Written request: Put every row below into a Markdown table with two columns, No. and Entry. Leave out blank rows, and give each remaining row its number under No. and its text under Entry.

Input records:
/---
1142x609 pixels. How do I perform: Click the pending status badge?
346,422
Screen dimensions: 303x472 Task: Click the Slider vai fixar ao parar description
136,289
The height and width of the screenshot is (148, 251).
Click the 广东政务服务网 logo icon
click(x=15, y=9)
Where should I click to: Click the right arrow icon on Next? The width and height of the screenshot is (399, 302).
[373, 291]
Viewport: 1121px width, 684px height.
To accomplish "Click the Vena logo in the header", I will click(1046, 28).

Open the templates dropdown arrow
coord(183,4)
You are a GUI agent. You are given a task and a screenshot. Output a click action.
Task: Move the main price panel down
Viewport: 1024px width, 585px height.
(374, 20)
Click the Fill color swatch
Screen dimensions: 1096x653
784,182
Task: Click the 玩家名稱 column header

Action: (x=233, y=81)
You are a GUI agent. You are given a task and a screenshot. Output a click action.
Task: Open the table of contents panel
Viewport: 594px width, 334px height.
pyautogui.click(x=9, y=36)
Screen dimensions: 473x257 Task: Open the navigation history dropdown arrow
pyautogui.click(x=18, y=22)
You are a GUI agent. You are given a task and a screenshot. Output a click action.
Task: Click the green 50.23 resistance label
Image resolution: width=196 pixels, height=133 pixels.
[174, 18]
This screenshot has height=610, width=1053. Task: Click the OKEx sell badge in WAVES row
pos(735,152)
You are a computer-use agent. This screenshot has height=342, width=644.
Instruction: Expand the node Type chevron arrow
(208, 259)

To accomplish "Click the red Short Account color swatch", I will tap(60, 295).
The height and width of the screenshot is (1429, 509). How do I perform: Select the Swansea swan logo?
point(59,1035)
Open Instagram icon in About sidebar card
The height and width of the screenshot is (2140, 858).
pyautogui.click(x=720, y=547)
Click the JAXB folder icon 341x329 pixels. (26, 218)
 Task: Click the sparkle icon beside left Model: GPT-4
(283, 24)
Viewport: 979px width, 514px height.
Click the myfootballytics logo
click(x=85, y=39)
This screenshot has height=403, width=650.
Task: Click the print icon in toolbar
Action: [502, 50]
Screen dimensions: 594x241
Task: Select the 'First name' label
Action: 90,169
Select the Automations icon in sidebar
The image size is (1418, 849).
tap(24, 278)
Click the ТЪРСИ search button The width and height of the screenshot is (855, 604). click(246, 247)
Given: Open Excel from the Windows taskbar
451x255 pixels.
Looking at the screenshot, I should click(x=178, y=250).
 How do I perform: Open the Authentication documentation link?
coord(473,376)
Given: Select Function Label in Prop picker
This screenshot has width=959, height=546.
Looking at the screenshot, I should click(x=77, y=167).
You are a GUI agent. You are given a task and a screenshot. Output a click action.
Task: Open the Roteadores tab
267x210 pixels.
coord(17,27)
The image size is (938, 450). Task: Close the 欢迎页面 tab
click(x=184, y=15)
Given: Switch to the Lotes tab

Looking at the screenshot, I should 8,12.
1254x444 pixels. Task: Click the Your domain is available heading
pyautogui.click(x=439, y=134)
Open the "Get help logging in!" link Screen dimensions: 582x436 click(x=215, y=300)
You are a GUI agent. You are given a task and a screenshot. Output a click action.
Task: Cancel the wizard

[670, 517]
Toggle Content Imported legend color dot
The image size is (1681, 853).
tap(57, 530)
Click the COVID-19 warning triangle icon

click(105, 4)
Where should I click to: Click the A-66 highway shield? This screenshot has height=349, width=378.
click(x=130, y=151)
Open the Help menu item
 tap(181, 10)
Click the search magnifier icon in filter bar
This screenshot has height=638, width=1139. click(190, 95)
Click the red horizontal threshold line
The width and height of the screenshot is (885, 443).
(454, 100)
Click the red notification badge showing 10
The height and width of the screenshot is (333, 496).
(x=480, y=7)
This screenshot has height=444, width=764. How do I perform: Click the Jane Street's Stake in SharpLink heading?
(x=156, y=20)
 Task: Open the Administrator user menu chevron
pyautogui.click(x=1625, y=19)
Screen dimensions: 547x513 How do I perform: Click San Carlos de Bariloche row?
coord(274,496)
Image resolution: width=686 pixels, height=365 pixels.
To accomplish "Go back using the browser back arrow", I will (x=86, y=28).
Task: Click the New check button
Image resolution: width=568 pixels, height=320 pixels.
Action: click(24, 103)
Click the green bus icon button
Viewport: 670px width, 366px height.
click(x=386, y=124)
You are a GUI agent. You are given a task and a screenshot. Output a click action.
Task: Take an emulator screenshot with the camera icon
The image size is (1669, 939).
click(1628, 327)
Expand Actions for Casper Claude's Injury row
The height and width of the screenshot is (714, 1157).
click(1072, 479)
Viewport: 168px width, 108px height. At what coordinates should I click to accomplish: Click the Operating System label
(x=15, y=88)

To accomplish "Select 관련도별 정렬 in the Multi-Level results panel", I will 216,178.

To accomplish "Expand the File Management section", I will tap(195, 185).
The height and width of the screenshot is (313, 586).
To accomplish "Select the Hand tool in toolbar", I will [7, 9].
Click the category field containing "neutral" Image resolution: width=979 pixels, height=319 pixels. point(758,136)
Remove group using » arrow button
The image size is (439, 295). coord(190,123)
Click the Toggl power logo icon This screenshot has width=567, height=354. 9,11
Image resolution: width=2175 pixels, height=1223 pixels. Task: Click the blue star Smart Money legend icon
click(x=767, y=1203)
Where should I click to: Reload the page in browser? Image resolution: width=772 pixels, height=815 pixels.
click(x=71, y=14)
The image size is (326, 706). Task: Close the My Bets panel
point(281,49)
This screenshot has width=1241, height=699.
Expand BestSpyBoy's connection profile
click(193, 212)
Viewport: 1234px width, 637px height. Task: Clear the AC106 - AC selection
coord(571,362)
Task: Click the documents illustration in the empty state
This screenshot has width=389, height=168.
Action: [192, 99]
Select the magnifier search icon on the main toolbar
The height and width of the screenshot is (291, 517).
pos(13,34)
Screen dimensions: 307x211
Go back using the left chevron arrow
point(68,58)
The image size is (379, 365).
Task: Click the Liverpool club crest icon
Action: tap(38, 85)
\---
Result of this task:
| No. | Entry |
|---|---|
| 1 | 1142x609 pixels. How do I perform: Click the pending status badge? |
| 2 | 346,422 |
| 3 | Screen dimensions: 303x472 Task: Click the Slider vai fixar ao parar description |
| 4 | 136,289 |
| 5 | The height and width of the screenshot is (148, 251). |
| 6 | Click the 广东政务服务网 logo icon |
| 7 | click(x=15, y=9) |
| 8 | Where should I click to: Click the right arrow icon on Next? The width and height of the screenshot is (399, 302). |
| 9 | [373, 291] |
| 10 | Viewport: 1121px width, 684px height. |
| 11 | To accomplish "Click the Vena logo in the header", I will click(1046, 28). |
| 12 | Open the templates dropdown arrow |
| 13 | coord(183,4) |
| 14 | You are a GUI agent. You are given a task and a screenshot. Output a click action. |
| 15 | Task: Move the main price panel down |
| 16 | Viewport: 1024px width, 585px height. |
| 17 | (374, 20) |
| 18 | Click the Fill color swatch |
| 19 | Screen dimensions: 1096x653 |
| 20 | 784,182 |
| 21 | Task: Click the 玩家名稱 column header |
| 22 | Action: (x=233, y=81) |
| 23 | You are a GUI agent. You are given a task and a screenshot. Output a click action. |
| 24 | Task: Open the table of contents panel |
| 25 | Viewport: 594px width, 334px height. |
| 26 | pyautogui.click(x=9, y=36) |
| 27 | Screen dimensions: 473x257 Task: Open the navigation history dropdown arrow |
| 28 | pyautogui.click(x=18, y=22) |
| 29 | You are a GUI agent. You are given a task and a screenshot. Output a click action. |
| 30 | Task: Click the green 50.23 resistance label |
| 31 | Image resolution: width=196 pixels, height=133 pixels. |
| 32 | [174, 18] |
| 33 | This screenshot has height=610, width=1053. Task: Click the OKEx sell badge in WAVES row |
| 34 | pos(735,152) |
| 35 | You are a computer-use agent. This screenshot has height=342, width=644. |
| 36 | Instruction: Expand the node Type chevron arrow |
| 37 | (208, 259) |
| 38 | To accomplish "Click the red Short Account color swatch", I will tap(60, 295). |
| 39 | The height and width of the screenshot is (1429, 509). How do I perform: Select the Swansea swan logo? |
| 40 | point(59,1035) |
| 41 | Open Instagram icon in About sidebar card |
| 42 | The height and width of the screenshot is (2140, 858). |
| 43 | pyautogui.click(x=720, y=547) |
| 44 | Click the JAXB folder icon 341x329 pixels. (26, 218) |
| 45 |  Task: Click the sparkle icon beside left Model: GPT-4 |
| 46 | (283, 24) |
| 47 | Viewport: 979px width, 514px height. |
| 48 | Click the myfootballytics logo |
| 49 | click(x=85, y=39) |
| 50 | This screenshot has height=403, width=650. |
| 51 | Task: Click the print icon in toolbar |
| 52 | Action: [502, 50] |
| 53 | Screen dimensions: 594x241 |
| 54 | Task: Select the 'First name' label |
| 55 | Action: 90,169 |
| 56 | Select the Automations icon in sidebar |
| 57 | The image size is (1418, 849). |
| 58 | tap(24, 278) |
| 59 | Click the ТЪРСИ search button The width and height of the screenshot is (855, 604). click(246, 247) |
| 60 | Given: Open Excel from the Windows taskbar |
| 61 | 451x255 pixels. |
| 62 | Looking at the screenshot, I should click(x=178, y=250). |
| 63 |  How do I perform: Open the Authentication documentation link? |
| 64 | coord(473,376) |
| 65 | Given: Select Function Label in Prop picker |
| 66 | This screenshot has width=959, height=546. |
| 67 | Looking at the screenshot, I should click(x=77, y=167). |
| 68 | You are a GUI agent. You are given a task and a screenshot. Output a click action. |
| 69 | Task: Open the Roteadores tab |
| 70 | 267x210 pixels. |
| 71 | coord(17,27) |
| 72 | The image size is (938, 450). Task: Close the 欢迎页面 tab |
| 73 | click(x=184, y=15) |
| 74 | Given: Switch to the Lotes tab |
| 75 | Looking at the screenshot, I should 8,12. |
| 76 | 1254x444 pixels. Task: Click the Your domain is available heading |
| 77 | pyautogui.click(x=439, y=134) |
| 78 | Open the "Get help logging in!" link Screen dimensions: 582x436 click(x=215, y=300) |
| 79 | You are a GUI agent. You are given a task and a screenshot. Output a click action. |
| 80 | Task: Cancel the wizard |
| 81 | [670, 517] |
| 82 | Toggle Content Imported legend color dot |
| 83 | The image size is (1681, 853). |
| 84 | tap(57, 530) |
| 85 | Click the COVID-19 warning triangle icon |
| 86 | click(105, 4) |
| 87 | Where should I click to: Click the A-66 highway shield? This screenshot has height=349, width=378. |
| 88 | click(x=130, y=151) |
| 89 | Open the Help menu item |
| 90 |  tap(181, 10) |
| 91 | Click the search magnifier icon in filter bar |
| 92 | This screenshot has height=638, width=1139. click(190, 95) |
| 93 | Click the red horizontal threshold line |
| 94 | The width and height of the screenshot is (885, 443). |
| 95 | (454, 100) |
| 96 | Click the red notification badge showing 10 |
| 97 | The height and width of the screenshot is (333, 496). |
| 98 | (x=480, y=7) |
| 99 | This screenshot has height=444, width=764. How do I perform: Click the Jane Street's Stake in SharpLink heading? |
| 100 | (x=156, y=20) |
| 101 |  Task: Open the Administrator user menu chevron |
| 102 | pyautogui.click(x=1625, y=19) |
| 103 | Screen dimensions: 547x513 How do I perform: Click San Carlos de Bariloche row? |
| 104 | coord(274,496) |
| 105 | Image resolution: width=686 pixels, height=365 pixels. |
| 106 | To accomplish "Go back using the browser back arrow", I will (x=86, y=28). |
| 107 | Task: Click the New check button |
| 108 | Image resolution: width=568 pixels, height=320 pixels. |
| 109 | Action: click(24, 103) |
| 110 | Click the green bus icon button |
| 111 | Viewport: 670px width, 366px height. |
| 112 | click(x=386, y=124) |
| 113 | You are a GUI agent. You are given a task and a screenshot. Output a click action. |
| 114 | Task: Take an emulator screenshot with the camera icon |
| 115 | The image size is (1669, 939). |
| 116 | click(1628, 327) |
| 117 | Expand Actions for Casper Claude's Injury row |
| 118 | The height and width of the screenshot is (714, 1157). |
| 119 | click(1072, 479) |
| 120 | Viewport: 168px width, 108px height. At what coordinates should I click to accomplish: Click the Operating System label |
| 121 | (x=15, y=88) |
| 122 | To accomplish "Select 관련도별 정렬 in the Multi-Level results panel", I will 216,178. |
| 123 | To accomplish "Expand the File Management section", I will tap(195, 185). |
| 124 | The height and width of the screenshot is (313, 586). |
| 125 | To accomplish "Select the Hand tool in toolbar", I will [7, 9]. |
| 126 | Click the category field containing "neutral" Image resolution: width=979 pixels, height=319 pixels. point(758,136) |
| 127 | Remove group using » arrow button |
| 128 | The image size is (439, 295). coord(190,123) |
| 129 | Click the Toggl power logo icon This screenshot has width=567, height=354. 9,11 |
| 130 | Image resolution: width=2175 pixels, height=1223 pixels. Task: Click the blue star Smart Money legend icon |
| 131 | click(x=767, y=1203) |
| 132 | Where should I click to: Reload the page in browser? Image resolution: width=772 pixels, height=815 pixels. |
| 133 | click(x=71, y=14) |
| 134 | The image size is (326, 706). Task: Close the My Bets panel |
| 135 | point(281,49) |
| 136 | This screenshot has width=1241, height=699. |
| 137 | Expand BestSpyBoy's connection profile |
| 138 | click(193, 212) |
| 139 | Viewport: 1234px width, 637px height. Task: Clear the AC106 - AC selection |
| 140 | coord(571,362) |
| 141 | Task: Click the documents illustration in the empty state |
| 142 | This screenshot has width=389, height=168. |
| 143 | Action: [192, 99] |
| 144 | Select the magnifier search icon on the main toolbar |
| 145 | The height and width of the screenshot is (291, 517). |
| 146 | pos(13,34) |
| 147 | Screen dimensions: 307x211 |
| 148 | Go back using the left chevron arrow |
| 149 | point(68,58) |
| 150 | The image size is (379, 365). |
| 151 | Task: Click the Liverpool club crest icon |
| 152 | Action: tap(38, 85) |